O governo da ex-presidente Dilma Rousseff foi criticado por congelar preços em períodos de aumento do preço do petróleo, como medida para tentar controlar a inflação.
Logo nos primeiros meses de governo, o presidente Jair Bolsonaro também interviu na política de preços da Petrobras, ao determinar que a estatal suspendesse um aumento no diesel. No dia seguinte, a queda de mais de 8% nas ações da empresa fez a petroleira perder R$ 32,4 bilhões em valor de mercado.
“A política energética nacional sempre foi feita através da Petrobras, usando a Petrobras como política”, afirmou Fernanda Delgado. “Todos os países que tiveram preços controlados pelo Estado tiveram algum problema em algum momento. É parte de uma política muito paternalista, que não é saudável. Temos estrutura de mercado nacionalista e fechado. Falta maturidade pra gente andar em direção a um mercado aberto.”

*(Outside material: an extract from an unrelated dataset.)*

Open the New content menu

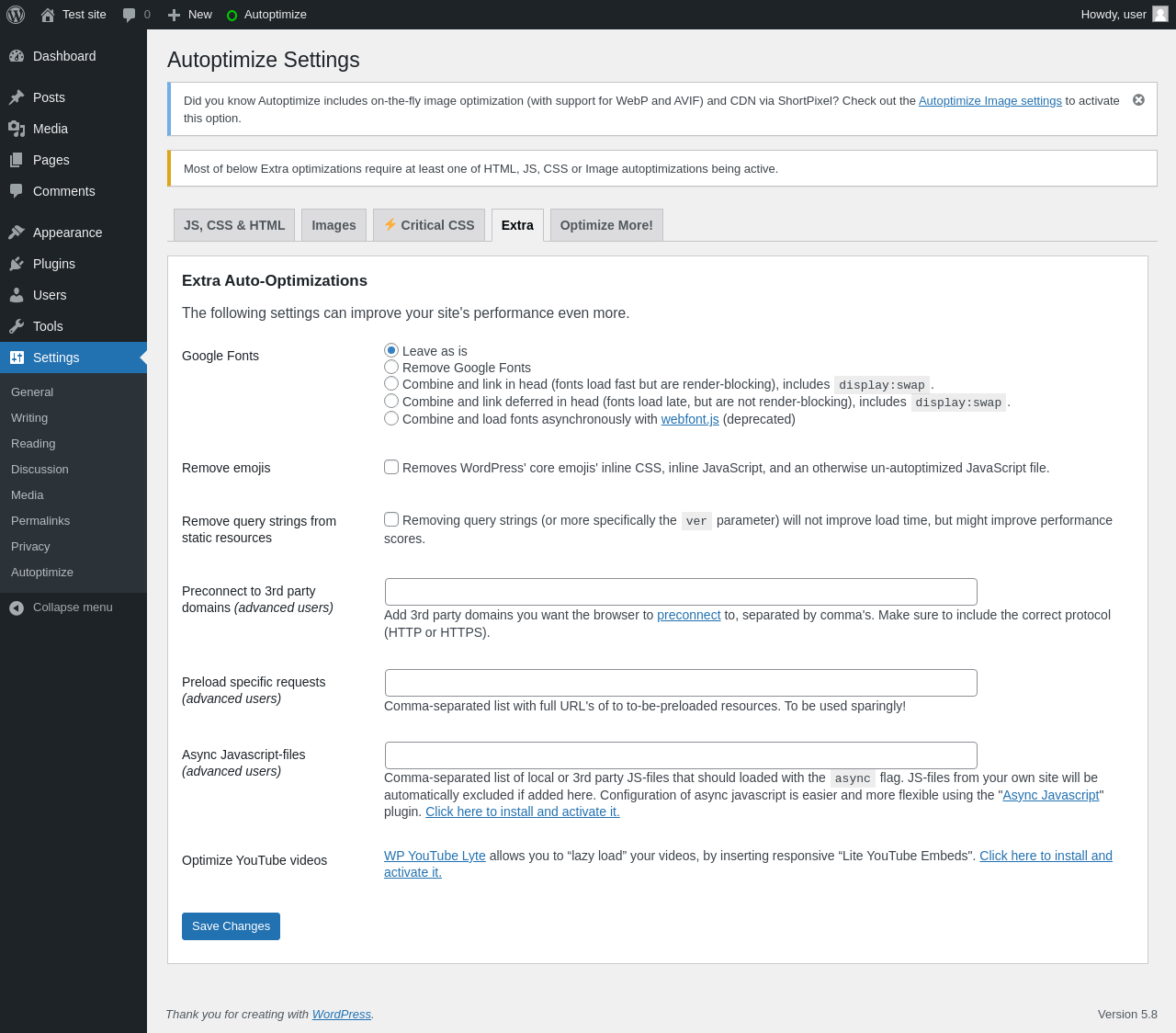point(190,15)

Outro cenário para a redução do preço do combustível no curto prazo seria a redução dos tributos, o que parece pouco provável no Brasil, onde tanto o governo federal quanto a maioria dos Estados estão com as contas comprometidas.

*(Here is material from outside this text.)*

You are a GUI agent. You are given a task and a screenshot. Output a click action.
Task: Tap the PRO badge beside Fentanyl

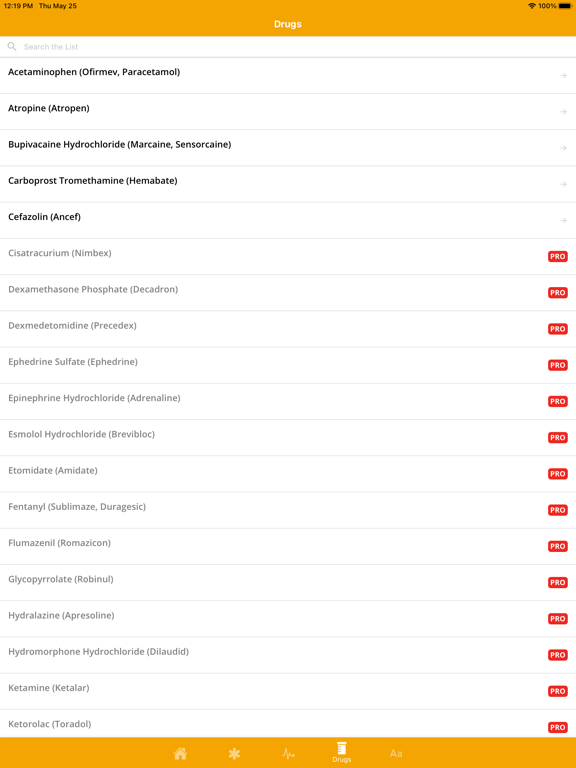point(557,510)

“(O combustível) tem carga tributária elevadíssima. Então parte do problema, se o governo quisesse resolver, seria reduzir os impostos. Mas a maior parte dos impostos não é federal, é estadual. Então tem aí outra dificuldade, que é chegar a consenso entre governos federal e estaduais visando estabelecer preço razoável”, disse Ramalho.
Segundo ele, o ideal, na verdade, seria que o governo conseguisse usar a receita arrecadada com os tributos incidentes sobre esses combustíveis para estimular o investimento em formas de energia que geram menos poluição.
É o caso, por exemplo, da Noruega, que figura entre os países com combustíveis mais caros, apesar de ser a maior produtora e exportadora de petróleo e gás da Europa ocidental. O preço alto vem de uma alta tributação para desestimular o consumo de combustível fóssil. É por isto que o país é acusado de hipocrisia em sua política ambiental: ao mesmo tempo em que é conhecida como exemplo na proteção do meio ambiente, é um dos principais exportadores de petróleo e gás do mundo.
“Aí você criaria uma estrutura de incentivos que desfavorece o uso dessa energia e favorece o uso de energia limpa. Vai conduzindo o mercado a criar e ampliar a escala das indústrias mais limpas. E deixaria de subsidiar a indústria do petróleo. Mas aí tem que vencer o lobby”, afirmou.
Ramalho resume o que seria o melhor cenário para a economia brasileira nesta área. “O mercado ideal é o de um país com capacidade produtiva próxima ao menos ao que ele consome – se conseguir produzir mais, melhor – e que ele tenha capacidade de refinar o próprio petróleo. E que tenha capacidade de entregar isso a preços compatíveis com os custos.”
Outro cenário capaz de reduzir o preço dos combustíveis, segundo os especialistas entrevistados, seria estimular a competição na cadeia de produção. O tamanho da Petrobras na área de refino, por exemplo, está em análise pelo Conselho Administrativo de Defesa Econômica (Cade), que abriu um inquérito contra a empresa, em dezembro, para apurar “suposto abuso de posição dominante no mercado nacional de refino de petróleo, explorado quase integralmente pela estatal” (98% sob controle da Petrobras).
A abertura do inquérito foi baseada em um estudo sobre a estrutura do mercado de refinaria no Brasil e possíveis medidas para estimular a competição no setor. O documento aponta que há poucas alternativas à estatal para o refino de petróleo e que a concorrência fica a cargo de importação e empresas com baixa expressividade no território brasileiro.
Ainda não houve julgamento. Segundo o Cade, o inquérito continua em análise na superintendência-geral do órgão.
Sobre a formação de preços, a estatal diz que “como a lei brasileira garante liberdade de preços no mercado de combustíveis e derivados, as revisões feitas pela Petrobras podem ou não se refletir no preço final, que incorpora tributos e repasses dos demais agentes do setor de comercialização: distribuidores, revendedores e produtores de biocombustíveis, entre outros.”